Item coordinate data >>

------------------------------------------------------------

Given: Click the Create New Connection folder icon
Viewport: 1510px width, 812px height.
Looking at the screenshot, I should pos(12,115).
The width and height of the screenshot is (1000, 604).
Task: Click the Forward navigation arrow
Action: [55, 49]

------------------------------------------------------------

Rewrite every line of the items above as a numbered list, leaving out any blank lines.

1. Given: Click the Create New Connection folder icon
2. Viewport: 1510px width, 812px height.
3. Looking at the screenshot, I should pos(12,115).
4. The width and height of the screenshot is (1000, 604).
5. Task: Click the Forward navigation arrow
6. Action: [55, 49]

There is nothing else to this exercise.